Among his unknown contributions are Neutra’s influential ideas predating many of biophilic design’s most fundamental tenets, including the restorative attributes of a view to nature with Prospect & Refuge and the importance of designing interiors that “extend themselves into the environment as a means to heal the boundaries between them.”
Equally thought-provoking was Sarah Robinson’s session, The Space of Relation: Emotion in Architectural Experience, in which she underscored Frank Lloyd Wright’s architectural cannon about embodied thinking, which understood the person and the building in the context of a broader ecology and was firmly rooted in “tangible observation, rather than abstract speculation.”
Such awareness bred a different type of modern architecture, one that restored wholeness, as well as the value of the intuitive in architectural craft.
The keynote presentation was given by Juhani Pallasmaa, architectural theorist and practitioner, who is an Honorary Member of the Society of Finnish Architects (SAFA), as well as RIBA and AIA.

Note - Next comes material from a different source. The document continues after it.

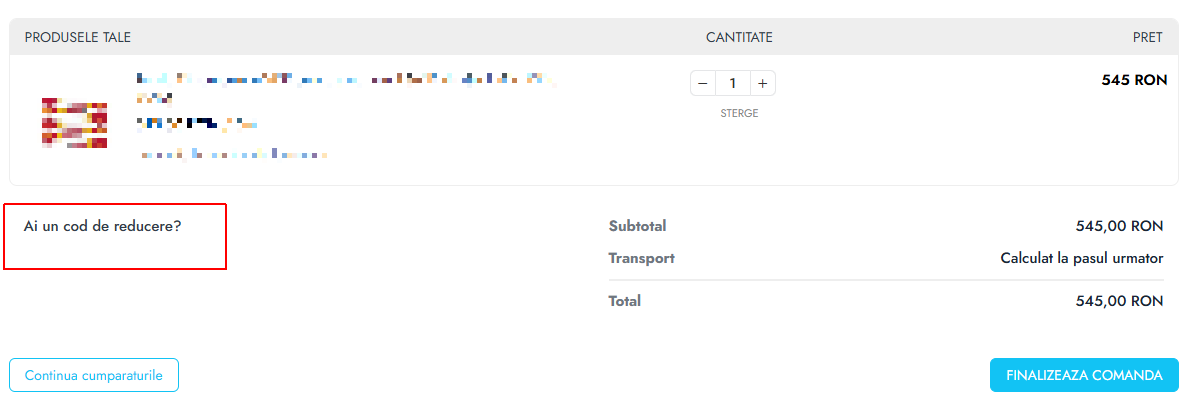Click the Transport label
The width and height of the screenshot is (1190, 410).
coord(641,258)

He is the author of over 30 books, including the seminal The Eyes of the Skin: Architecture and the Senses, The Thinking Hand, and The Embodied Image.
Pallasmaa spoke about architectural space through the lens of art.
He said artistic intuition shows us more about who we are, in a more exhaustive way, than the exponential powers of science. He also reminded the audience that architecture, as a discipline, has no formal framework of its own.
It has traditionally borrowed from other fields depending on the interests of the time and place.
This piecemeal approach has led to various schools of architecture emerging over time, eventually leading to an education that emphasized abstract concepts over the practice of craft.
Armed with a biological understanding of cognitive perception, the field is beginning to embrace architecture as a humanistic trade charged with the design of buildings as “soul anchors” (in the words of architect Richard Neutra) or sensoriums where all the residents’ senses, as well as the mind, are engaged and nurtured.
The symposium showed how science is leading the way back to an architecture that is more humane, not only closer to nature, but an extension of it.
The event was organized by the Driehaus Foundation, a Chicago-based organization whose philanthropic work includes supporting viable, healthy urban environments.
The Foundation also supports art and culture, investigative reporting and government accountability, and provides opportunities for the working poor.
If you’re interested in the 2017 Driehaus Symposium thought-provoking sessions, they are now available on You Tube in nine sessions.